Additionally, try to learn how to make some whole grain dishes ( like quinoa, brown rice, farro, among others) as opposed to white rice, potatoes, or plain bread.
Over time, cooking can become a hobby.“People find personal satisfaction in cooking for themselves or come to view the experience as a way to tap into their creativity,” says Dr. Eisenberg.
Restaurant meals are rich in fattening ingredients like butter and salt, while pre-packaged dishes are loaded with sodium and additives. When you cook for yourself, “you control which ingredients you use and their quantities”, explains nutritional counselor Sarah Jacobs, cofounder of the Wellness Project NYC, a consultancy collaborating with corporations to promote good health among employees.
People are also less likely to serve themselves restaurant-sized portions, which usually can feed 2 or 3 people, or indulge in a decadent dessert. “At home, we mentally approach the meal differently, making us less likely to add unnecessary items that should be consumed in moderation,” she observes.
A wholesome diet of healthy, home-prepared food can influence snacking habits. Once you become accustomed to healthy eating habits, you will tend to crave it in other settings. “ I’ve noticed that when my kids are at a playdate or a party, they’re more apt to snack on fruits or carrots, even when they’re offered junk food, no matter how tempting it may be,” observes Celine.
With the ever-growing demands and nuances of modern life, people are extremely likely to multitask, leaving them unaware of the food being consumed.
“When cooking, you’re a part of the meal process from start to finish – the grocery store to the plate,” explains Rachel Brown, also a co-founder of the Wellness Project NYC. “ Such a process creates a bond between you and the finished product.”The presence of mind during eating is another healthy lifestyle habit to implement.

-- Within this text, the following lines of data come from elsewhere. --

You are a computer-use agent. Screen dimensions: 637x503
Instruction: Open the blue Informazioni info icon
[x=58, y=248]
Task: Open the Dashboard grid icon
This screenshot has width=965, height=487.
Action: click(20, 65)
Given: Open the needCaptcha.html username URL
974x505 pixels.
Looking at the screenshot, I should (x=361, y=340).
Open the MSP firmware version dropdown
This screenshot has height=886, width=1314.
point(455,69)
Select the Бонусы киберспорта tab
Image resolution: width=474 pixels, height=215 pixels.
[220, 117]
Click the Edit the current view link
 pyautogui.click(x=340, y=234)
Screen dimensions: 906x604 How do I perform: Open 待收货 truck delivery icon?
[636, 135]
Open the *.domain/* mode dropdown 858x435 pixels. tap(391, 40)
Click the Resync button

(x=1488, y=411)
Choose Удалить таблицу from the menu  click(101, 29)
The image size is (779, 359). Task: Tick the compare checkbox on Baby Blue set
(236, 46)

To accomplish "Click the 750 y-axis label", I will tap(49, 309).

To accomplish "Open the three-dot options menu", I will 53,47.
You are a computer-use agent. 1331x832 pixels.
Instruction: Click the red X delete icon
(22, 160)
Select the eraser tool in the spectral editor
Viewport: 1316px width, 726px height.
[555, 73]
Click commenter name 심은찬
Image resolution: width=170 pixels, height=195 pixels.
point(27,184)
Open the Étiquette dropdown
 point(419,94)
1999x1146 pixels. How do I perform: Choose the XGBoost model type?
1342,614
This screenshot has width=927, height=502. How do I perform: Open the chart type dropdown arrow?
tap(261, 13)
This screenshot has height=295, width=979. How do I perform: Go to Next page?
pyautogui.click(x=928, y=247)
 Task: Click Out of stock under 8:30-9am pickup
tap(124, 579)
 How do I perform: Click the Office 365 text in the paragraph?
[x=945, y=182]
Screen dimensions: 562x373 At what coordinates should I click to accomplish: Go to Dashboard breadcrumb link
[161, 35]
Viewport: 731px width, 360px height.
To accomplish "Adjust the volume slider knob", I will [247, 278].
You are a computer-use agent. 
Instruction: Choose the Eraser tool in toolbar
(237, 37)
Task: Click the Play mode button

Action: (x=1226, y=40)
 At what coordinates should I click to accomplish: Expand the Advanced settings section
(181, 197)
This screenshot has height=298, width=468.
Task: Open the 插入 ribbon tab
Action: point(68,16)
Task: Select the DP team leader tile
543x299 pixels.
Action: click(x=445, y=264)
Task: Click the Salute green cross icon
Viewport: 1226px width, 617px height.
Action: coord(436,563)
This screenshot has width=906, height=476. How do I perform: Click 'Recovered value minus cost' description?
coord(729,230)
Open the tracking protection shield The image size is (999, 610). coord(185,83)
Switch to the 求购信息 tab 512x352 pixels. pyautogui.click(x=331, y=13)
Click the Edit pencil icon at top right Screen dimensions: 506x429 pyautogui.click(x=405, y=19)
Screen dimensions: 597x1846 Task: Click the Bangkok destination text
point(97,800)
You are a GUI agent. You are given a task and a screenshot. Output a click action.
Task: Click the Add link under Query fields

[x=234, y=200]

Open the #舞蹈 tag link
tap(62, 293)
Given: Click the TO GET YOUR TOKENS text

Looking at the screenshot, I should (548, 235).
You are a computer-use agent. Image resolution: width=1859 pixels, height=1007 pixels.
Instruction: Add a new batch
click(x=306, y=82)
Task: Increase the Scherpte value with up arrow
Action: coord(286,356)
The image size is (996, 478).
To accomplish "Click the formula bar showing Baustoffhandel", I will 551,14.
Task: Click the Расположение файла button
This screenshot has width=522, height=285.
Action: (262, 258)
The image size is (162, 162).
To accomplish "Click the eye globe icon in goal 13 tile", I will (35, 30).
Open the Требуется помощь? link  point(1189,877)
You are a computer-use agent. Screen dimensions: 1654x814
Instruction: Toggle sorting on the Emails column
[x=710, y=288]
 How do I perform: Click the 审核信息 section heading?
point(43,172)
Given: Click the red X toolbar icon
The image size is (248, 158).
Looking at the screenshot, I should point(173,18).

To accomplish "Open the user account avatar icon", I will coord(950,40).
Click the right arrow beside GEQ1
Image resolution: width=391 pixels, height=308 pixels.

“Eating mindfully for even just one bite can help us come back into the present moment to let go of the swirl of thoughts that we are often caught up in, and to remember that a more clear, simple, and connected way of being is only a bite, or a breath, away,” says Andy Lee, Aetna’s chief mindfulness officer. Another built-in benefit is a growing social life – but the fun can be split among friends. “Invite friends to bring simple, healthy dishes,” suggests Jenna. “Making these events as easy as possible for friends to attend is key.”
Meanwhile, Petrona Nunez Montufar, from Scranton, PA, makes a point of sharing healthy home-cooked food with neighbors in need. ”When I help others, I feel I’m helping myself,” she says. “ I feel happier to give than to receive.” Food is a powerful, tangible form of expression that bolsters health and people-to-people ties.